What needs to be done: Find the string "link" in the entries and copy each line that has it.

*** Opening of Exercise material ***

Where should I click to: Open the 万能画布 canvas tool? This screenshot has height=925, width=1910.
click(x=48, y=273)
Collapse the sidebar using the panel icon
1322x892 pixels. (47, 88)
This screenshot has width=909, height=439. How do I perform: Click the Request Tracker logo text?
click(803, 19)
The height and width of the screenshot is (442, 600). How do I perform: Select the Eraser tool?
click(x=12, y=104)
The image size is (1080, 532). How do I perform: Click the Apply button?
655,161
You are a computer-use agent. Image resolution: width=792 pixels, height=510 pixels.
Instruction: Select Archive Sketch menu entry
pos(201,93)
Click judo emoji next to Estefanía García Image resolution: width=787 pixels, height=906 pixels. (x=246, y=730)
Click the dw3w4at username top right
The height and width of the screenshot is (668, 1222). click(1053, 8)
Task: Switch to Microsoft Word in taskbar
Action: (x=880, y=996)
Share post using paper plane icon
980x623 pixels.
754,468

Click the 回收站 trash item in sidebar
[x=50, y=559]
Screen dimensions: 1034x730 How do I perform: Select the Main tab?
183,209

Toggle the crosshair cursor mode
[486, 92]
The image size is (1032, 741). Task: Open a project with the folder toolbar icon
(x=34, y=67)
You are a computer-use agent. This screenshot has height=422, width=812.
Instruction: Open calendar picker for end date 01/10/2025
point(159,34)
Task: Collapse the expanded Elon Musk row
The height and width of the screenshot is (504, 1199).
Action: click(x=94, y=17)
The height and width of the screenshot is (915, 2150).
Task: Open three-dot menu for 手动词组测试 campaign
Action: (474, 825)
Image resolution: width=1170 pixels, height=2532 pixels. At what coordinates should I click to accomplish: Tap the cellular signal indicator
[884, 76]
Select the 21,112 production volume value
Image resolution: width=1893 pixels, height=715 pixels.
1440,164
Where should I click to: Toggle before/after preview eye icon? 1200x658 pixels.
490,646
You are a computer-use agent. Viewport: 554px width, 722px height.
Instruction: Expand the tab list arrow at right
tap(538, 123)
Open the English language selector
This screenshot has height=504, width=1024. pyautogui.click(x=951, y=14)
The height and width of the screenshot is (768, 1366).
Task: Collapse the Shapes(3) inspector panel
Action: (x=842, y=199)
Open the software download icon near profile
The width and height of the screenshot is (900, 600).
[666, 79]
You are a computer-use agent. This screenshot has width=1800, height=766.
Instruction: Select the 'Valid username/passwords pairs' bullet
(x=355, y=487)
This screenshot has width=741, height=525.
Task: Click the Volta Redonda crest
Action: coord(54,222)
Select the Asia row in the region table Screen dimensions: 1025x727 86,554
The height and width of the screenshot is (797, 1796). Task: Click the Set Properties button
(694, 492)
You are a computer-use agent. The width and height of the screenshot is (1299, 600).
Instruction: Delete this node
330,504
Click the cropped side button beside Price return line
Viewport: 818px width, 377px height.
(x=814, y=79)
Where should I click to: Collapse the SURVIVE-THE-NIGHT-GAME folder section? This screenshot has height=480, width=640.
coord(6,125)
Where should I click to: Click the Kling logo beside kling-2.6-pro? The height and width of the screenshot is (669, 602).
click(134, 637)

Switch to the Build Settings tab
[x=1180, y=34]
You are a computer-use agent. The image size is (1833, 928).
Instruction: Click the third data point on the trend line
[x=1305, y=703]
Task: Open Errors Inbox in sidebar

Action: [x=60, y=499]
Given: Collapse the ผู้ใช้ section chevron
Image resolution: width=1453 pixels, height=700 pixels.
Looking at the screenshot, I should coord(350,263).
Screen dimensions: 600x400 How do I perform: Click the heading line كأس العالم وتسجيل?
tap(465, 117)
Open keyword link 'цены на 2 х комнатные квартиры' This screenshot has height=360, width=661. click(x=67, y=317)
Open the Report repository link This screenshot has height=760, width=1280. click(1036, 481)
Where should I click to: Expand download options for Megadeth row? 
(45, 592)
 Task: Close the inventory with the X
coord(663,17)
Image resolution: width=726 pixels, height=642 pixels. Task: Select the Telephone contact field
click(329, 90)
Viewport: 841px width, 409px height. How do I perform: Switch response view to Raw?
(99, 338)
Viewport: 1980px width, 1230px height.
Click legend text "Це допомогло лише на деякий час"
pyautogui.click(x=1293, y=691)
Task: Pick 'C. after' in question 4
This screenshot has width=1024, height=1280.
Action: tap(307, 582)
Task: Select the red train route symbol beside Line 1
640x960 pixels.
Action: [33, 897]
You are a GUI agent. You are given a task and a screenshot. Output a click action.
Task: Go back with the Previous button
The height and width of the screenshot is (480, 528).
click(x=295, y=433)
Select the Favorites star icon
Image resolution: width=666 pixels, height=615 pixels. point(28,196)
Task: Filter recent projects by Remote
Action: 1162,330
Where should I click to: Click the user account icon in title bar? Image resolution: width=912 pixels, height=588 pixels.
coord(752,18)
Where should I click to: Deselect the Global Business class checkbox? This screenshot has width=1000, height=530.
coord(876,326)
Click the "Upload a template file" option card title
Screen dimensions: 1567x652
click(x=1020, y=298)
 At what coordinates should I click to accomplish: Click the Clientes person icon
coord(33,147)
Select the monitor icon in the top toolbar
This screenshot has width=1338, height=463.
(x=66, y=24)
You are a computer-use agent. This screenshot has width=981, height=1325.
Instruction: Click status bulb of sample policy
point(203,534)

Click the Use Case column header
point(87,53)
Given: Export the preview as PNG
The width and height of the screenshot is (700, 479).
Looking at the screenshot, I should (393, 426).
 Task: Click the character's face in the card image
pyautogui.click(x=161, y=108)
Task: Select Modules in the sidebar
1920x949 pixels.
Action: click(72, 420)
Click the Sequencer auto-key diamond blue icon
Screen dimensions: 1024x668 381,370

*** Close of Exercise material ***

Your response:
Open keyword link 'цены на 2 х комнатные квартиры' This screenshot has height=360, width=661. click(x=67, y=317)
Open the Report repository link This screenshot has height=760, width=1280. click(1036, 481)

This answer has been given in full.